A cove is a small bay or inlet with a sheltered or restricted entrance. It can also be the entrance to a creek or other small body of water.
Coves are usually formed by the erosion of soft rock formation, leaving hard rock that can form a circular or oval bay with a small entrance.
A cove is generally less than 1000 feet across and can be much smaller, sometimes less than 100 feet in diameter.
Coves all over the world can be found on ocean coastlines, large bays, intracoastal waterways, lakes and river shorelines.
McWay Cove, California
Peggy’s Cove, Nova Scotia
Broadsands Cove, North Devon Coast, UK
Cathedral Cove, North Island, New Zealand
On the California coast at Julia Pfeiffer Burns State Park, McWay Cove can be found where there is a beautiful 80 foot waterfall. There is a trail above that provides a scenic viewpoint. The cove and beach are not easily accessible except by boat, and not recommended.

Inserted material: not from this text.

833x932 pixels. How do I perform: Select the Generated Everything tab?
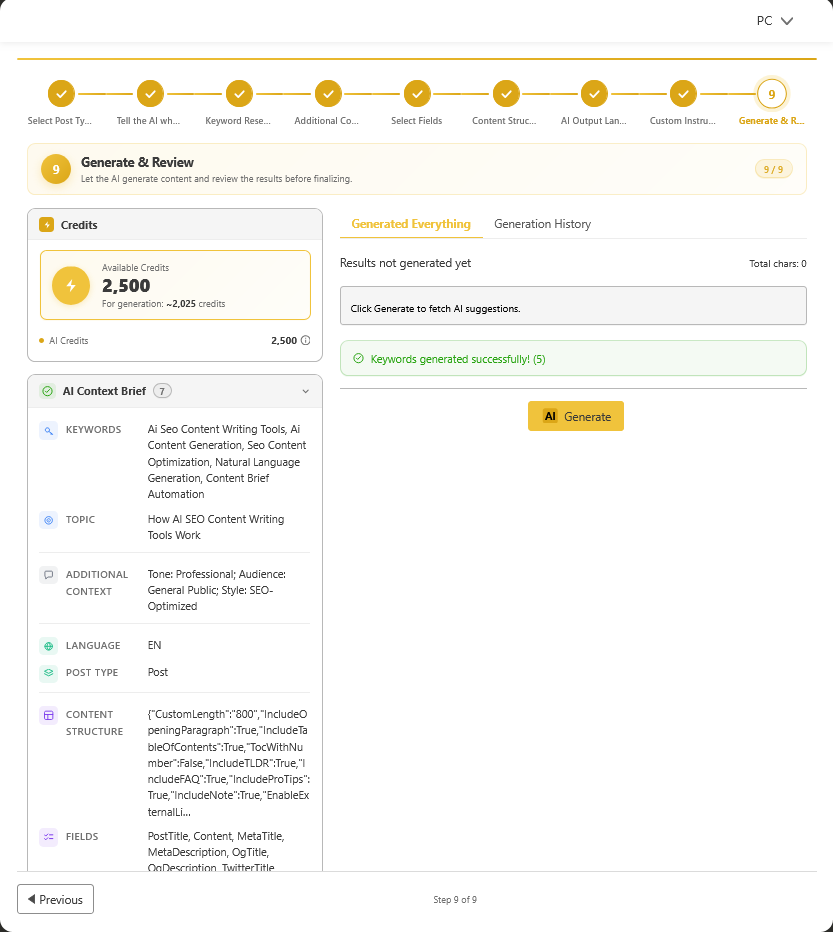coord(410,224)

Nearby cliffs are crumbling, which can possibly be dangerous, and some people wish to keep the location unaltered from human activity.
Peggy’s Cove can be seen 26 miles south of the city of Halifax, Nova Scotia. There is a village behind the cove of the same name, founded in 1811. The cove is very picturesque, attracting many visitors and tourists each year.
Hurricane Juan in 2003 and Hurricane Bill in 2009 caused flooding, property and road damage at the cove and village. Broadsands on the North Devon Coast of the UK is a deep cove that has 2 pebble beaches for swimming and many caves to explore. Cathedral Cove on the North Island of New Zealand greets visitors with a natural arch cavern that leads to 2 secluded coves beyond.
A cove is a small sheltered bay or inlet with a narrow entrance.